TASK BRIEF —
The required result is every line of the records that includes "screenshot".

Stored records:
--- --- ---
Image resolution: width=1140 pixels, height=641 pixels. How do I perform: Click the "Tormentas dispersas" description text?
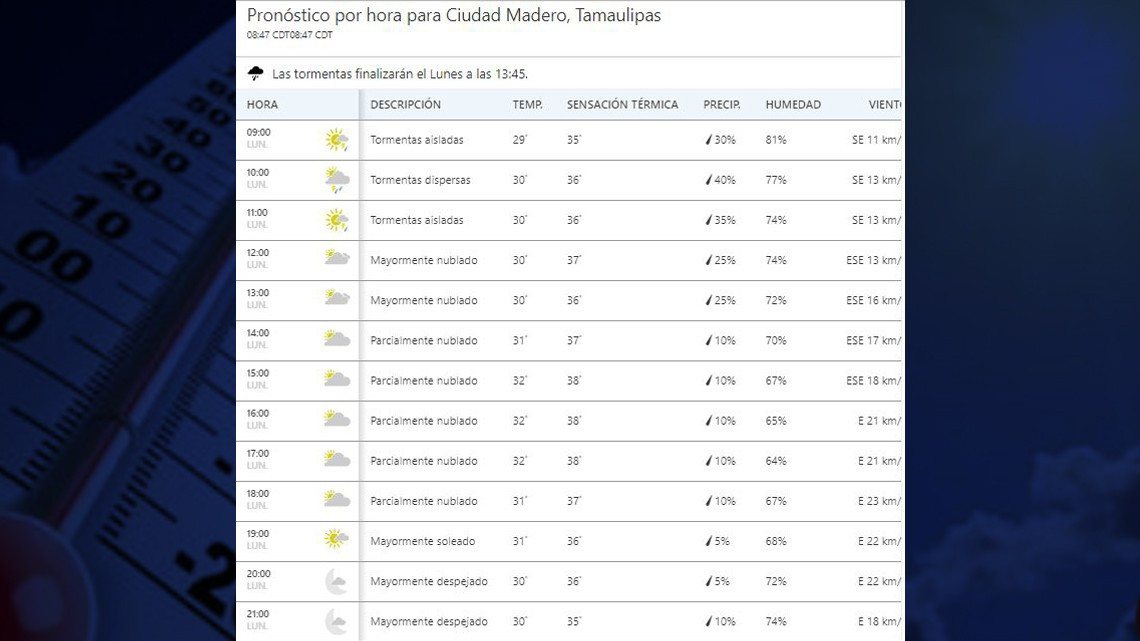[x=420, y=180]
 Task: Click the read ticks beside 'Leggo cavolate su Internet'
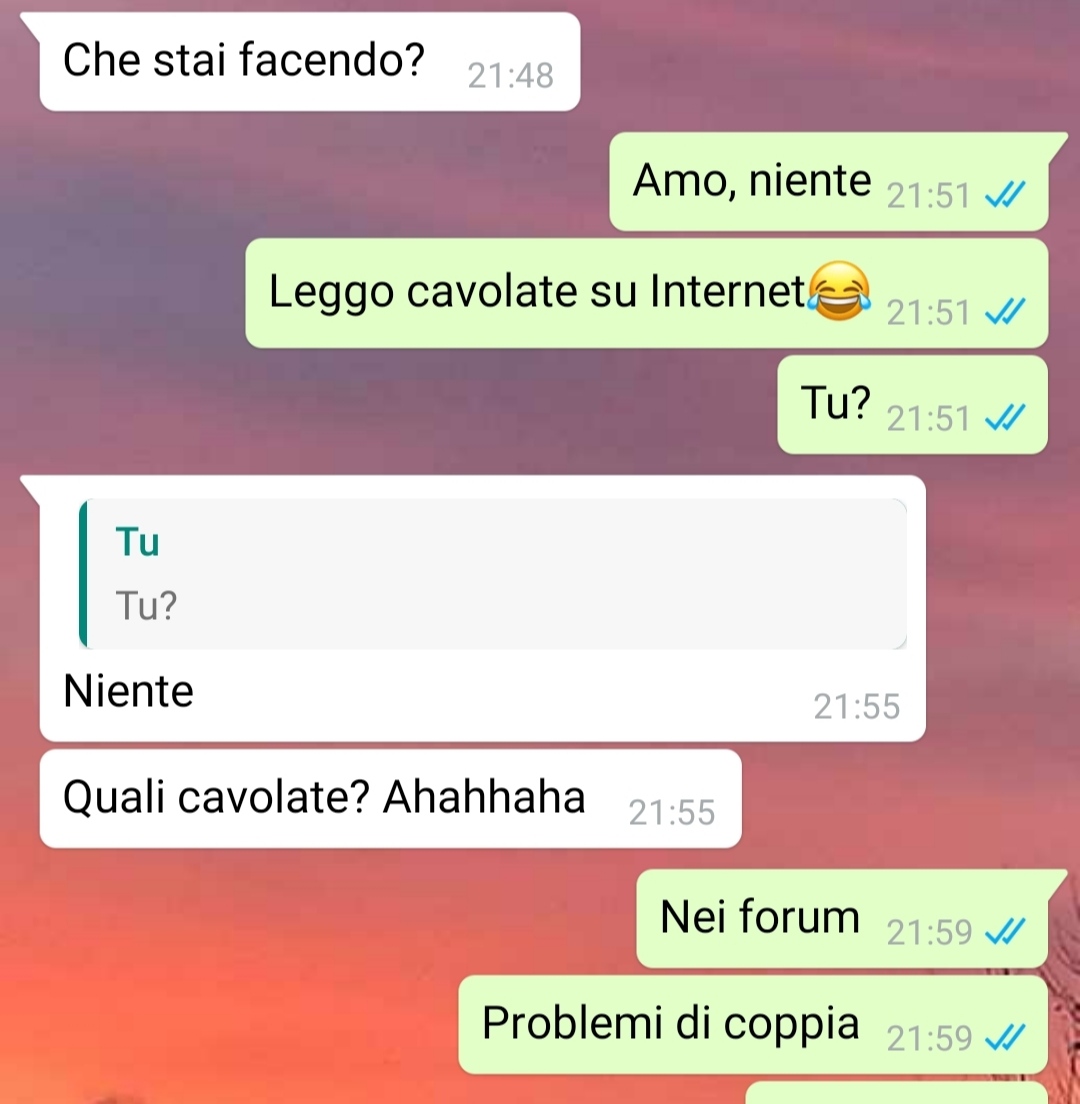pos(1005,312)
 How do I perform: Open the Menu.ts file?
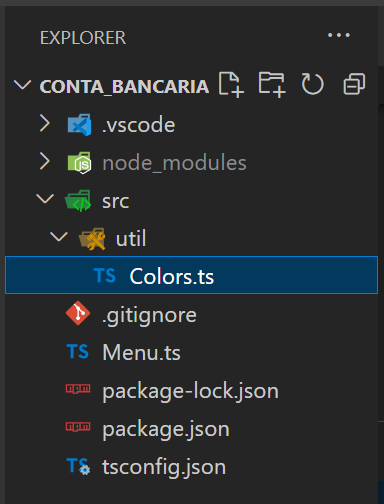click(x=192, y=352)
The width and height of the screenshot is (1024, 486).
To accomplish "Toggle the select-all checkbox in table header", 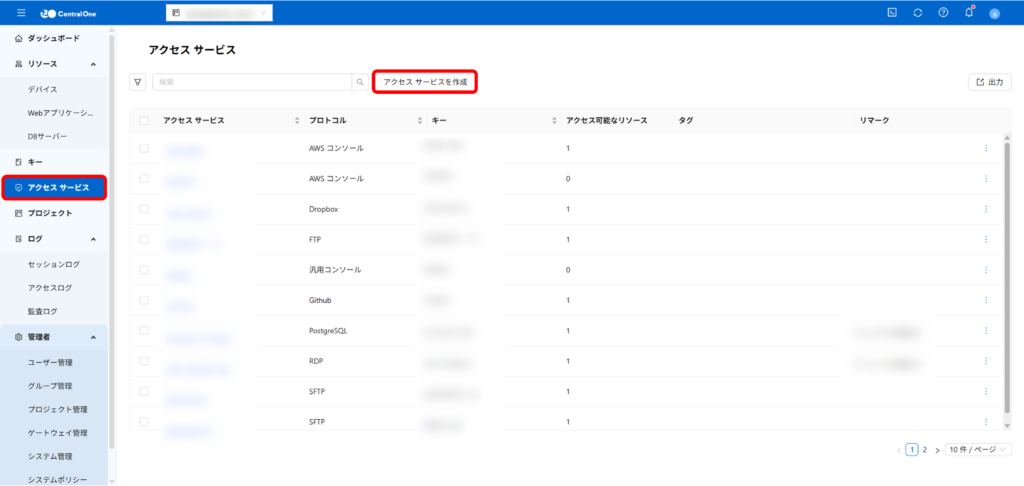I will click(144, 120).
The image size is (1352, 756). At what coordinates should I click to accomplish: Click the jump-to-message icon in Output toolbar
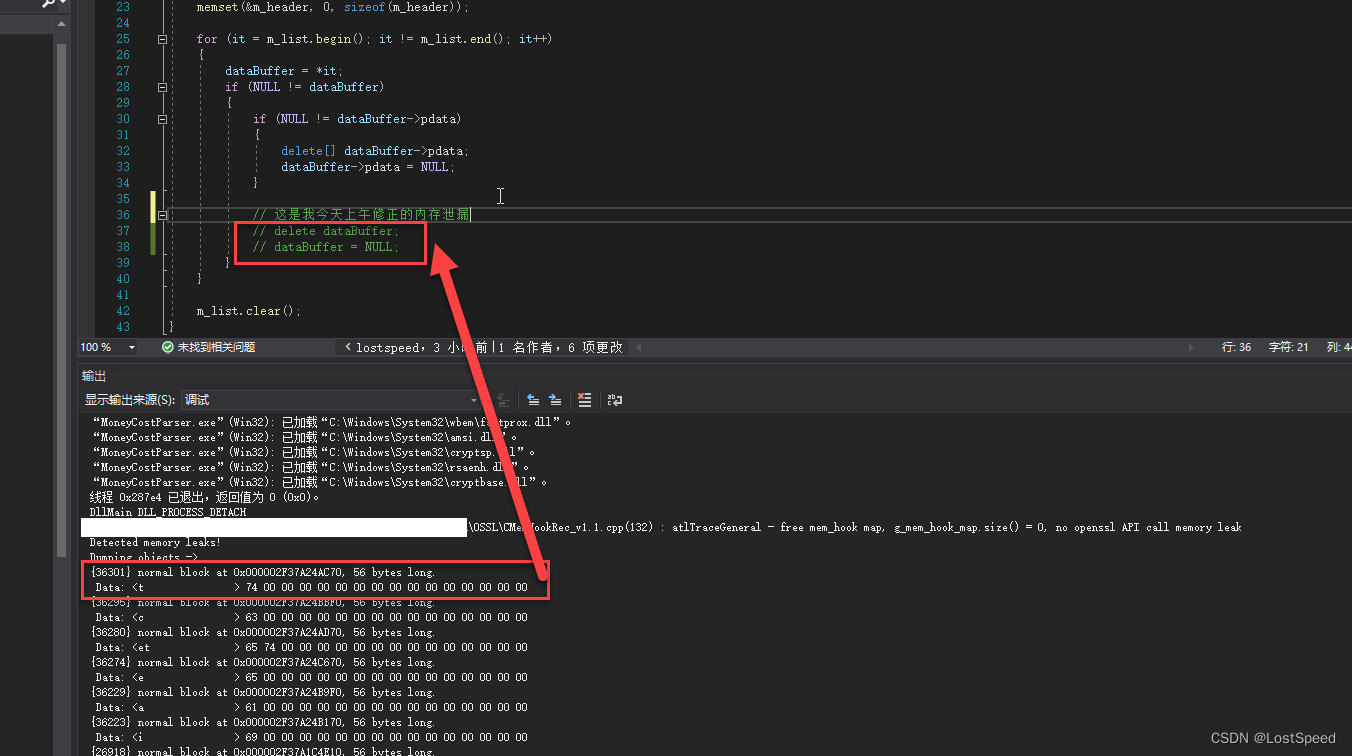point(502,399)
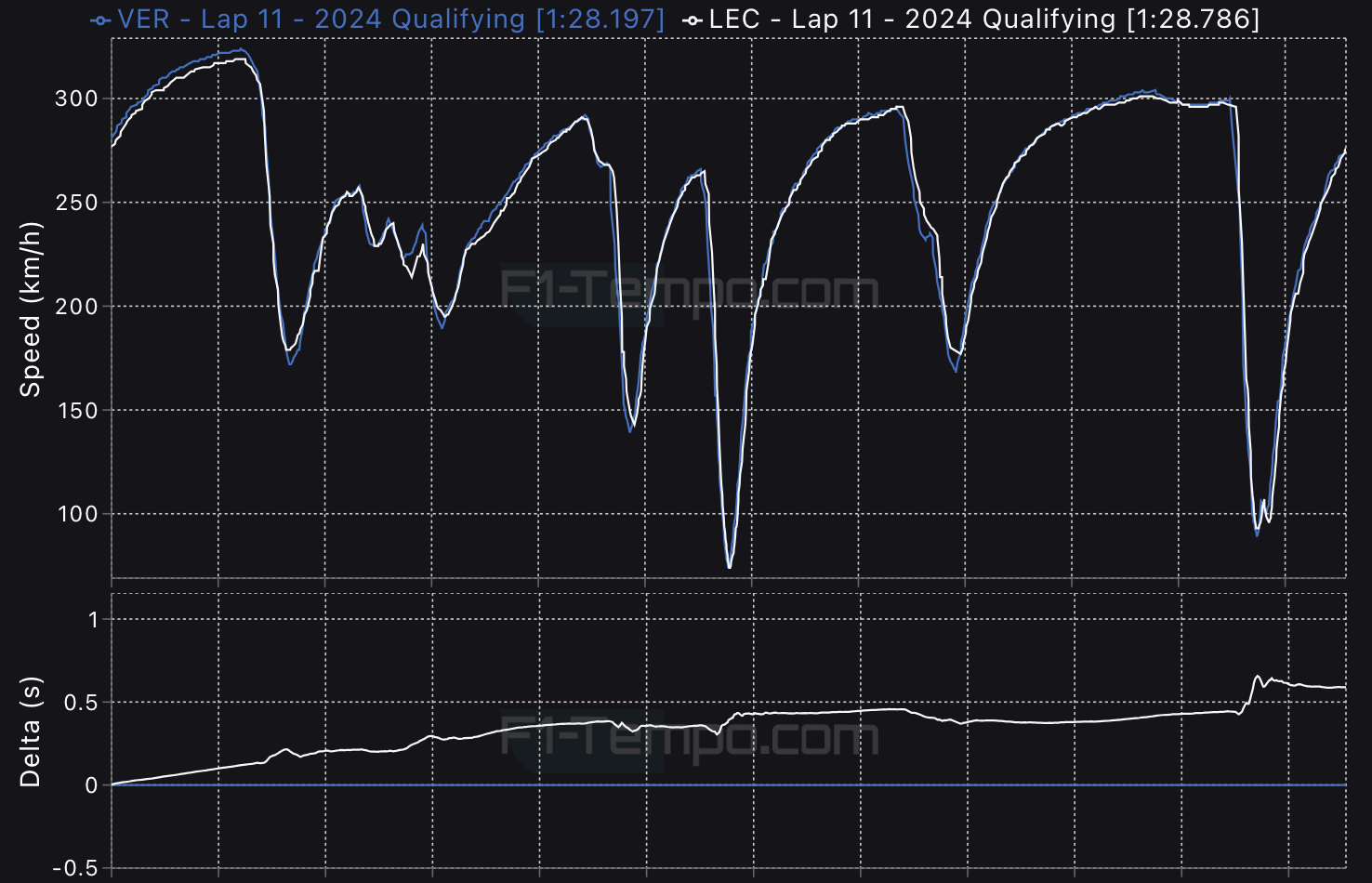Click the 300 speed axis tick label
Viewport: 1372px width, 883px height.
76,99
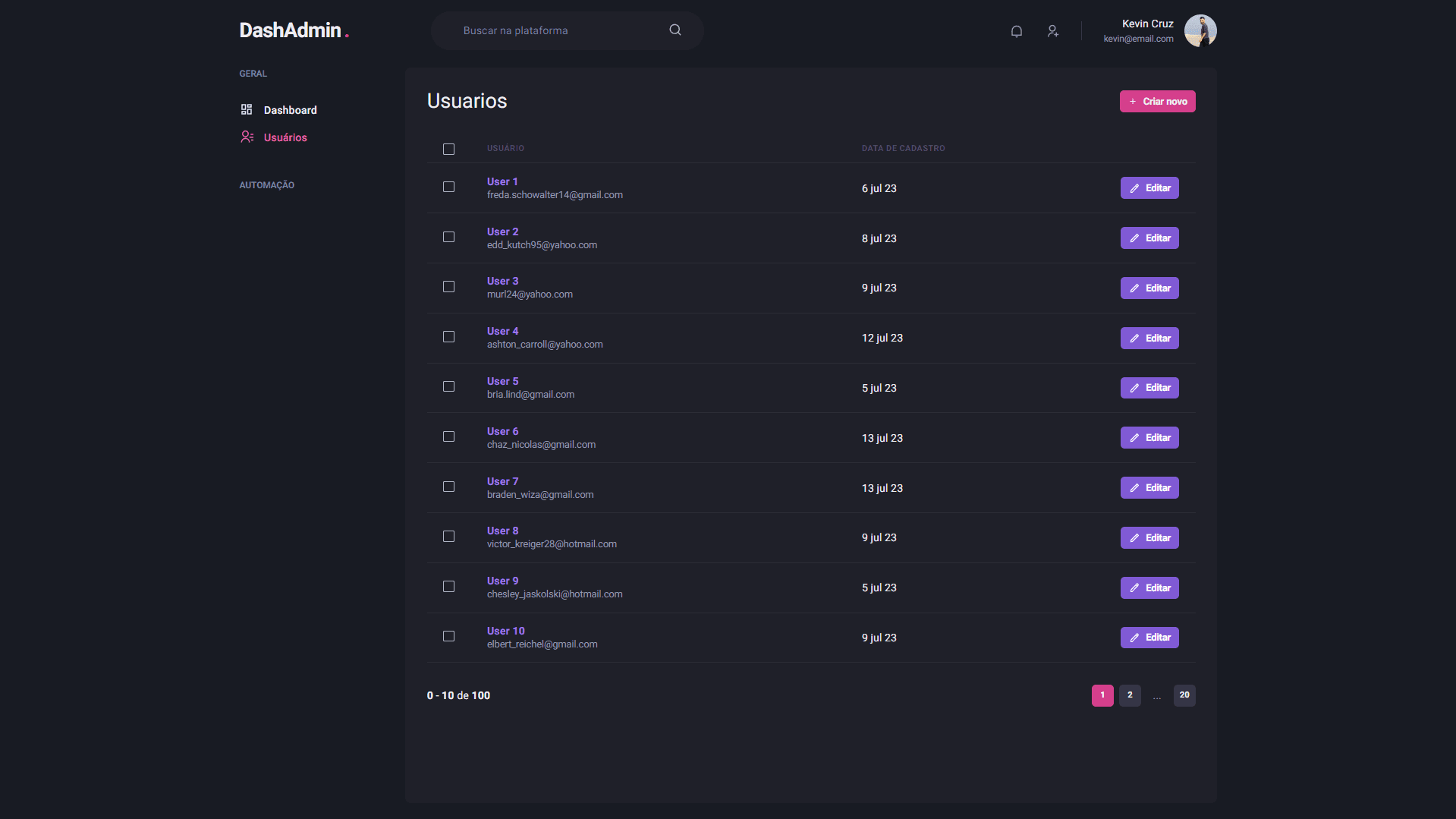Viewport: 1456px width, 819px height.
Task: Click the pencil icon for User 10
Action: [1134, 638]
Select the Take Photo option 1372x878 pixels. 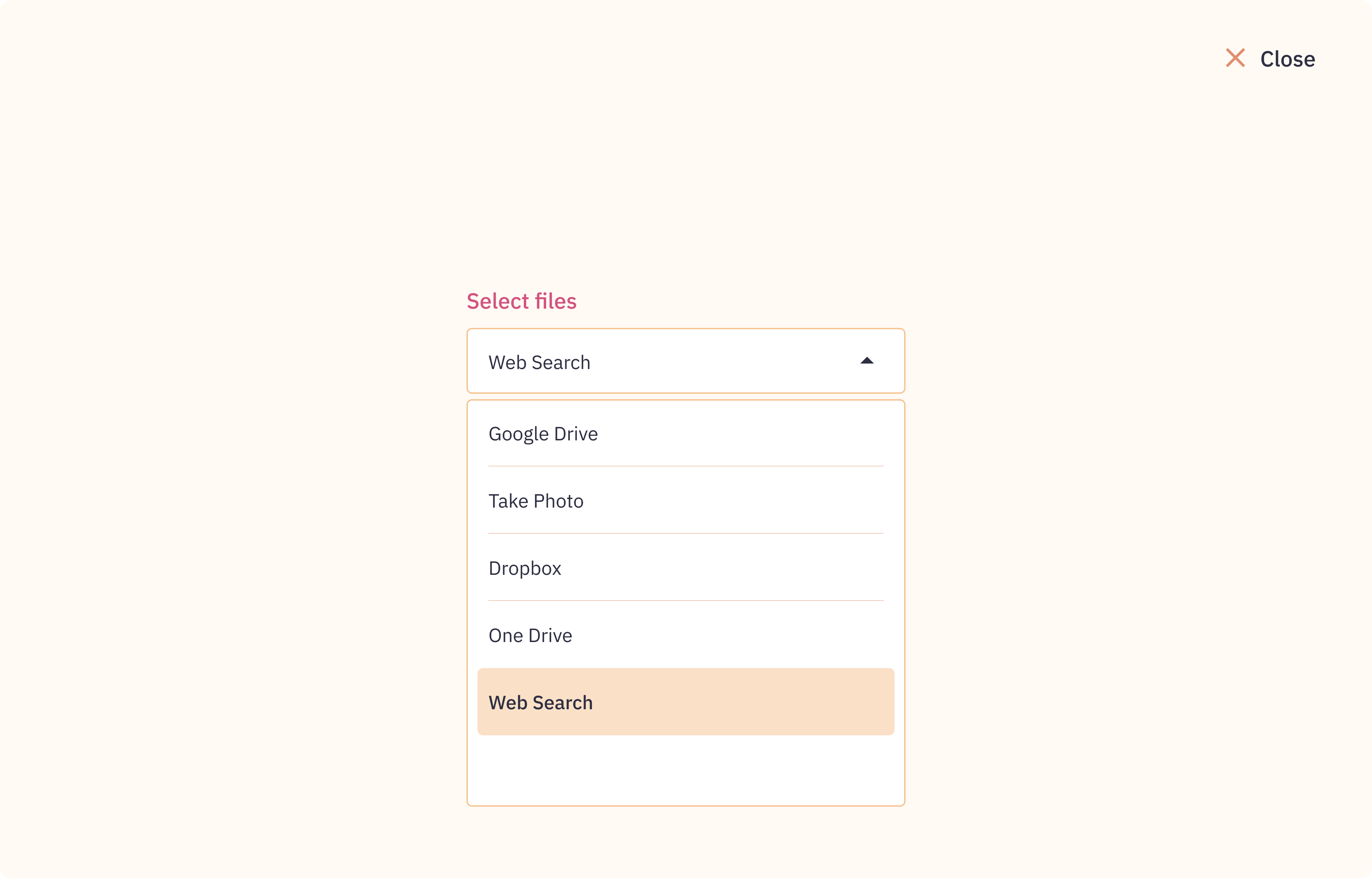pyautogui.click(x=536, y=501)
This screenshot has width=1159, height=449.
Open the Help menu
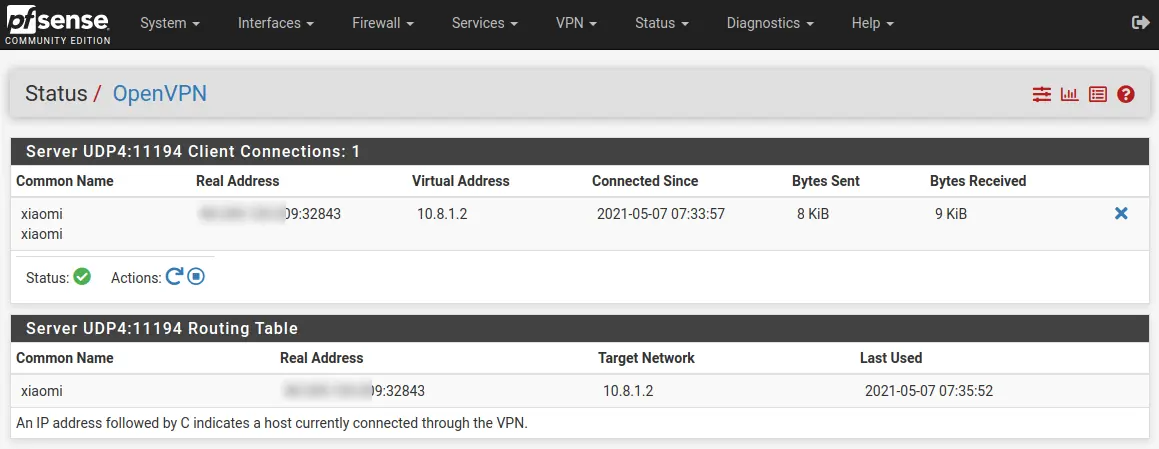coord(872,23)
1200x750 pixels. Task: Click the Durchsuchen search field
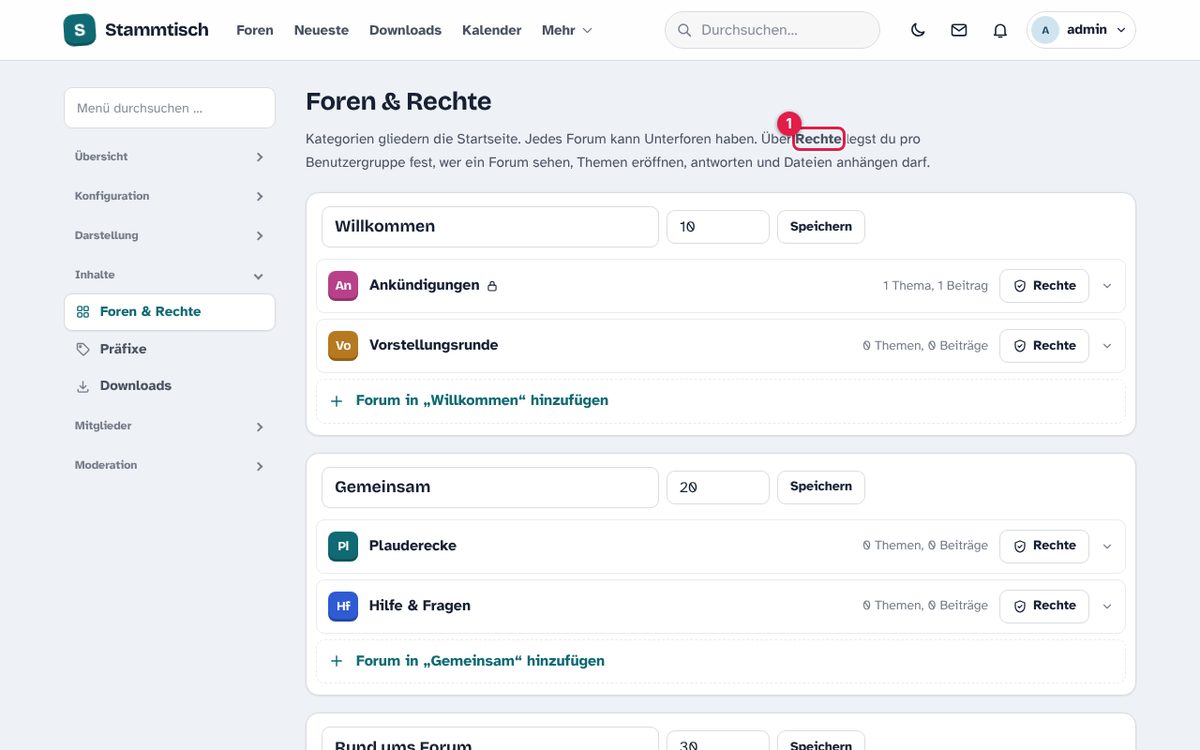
--- --- ---
FINISHED TASK —
The width and height of the screenshot is (1024, 486).
This screenshot has width=1159, height=449.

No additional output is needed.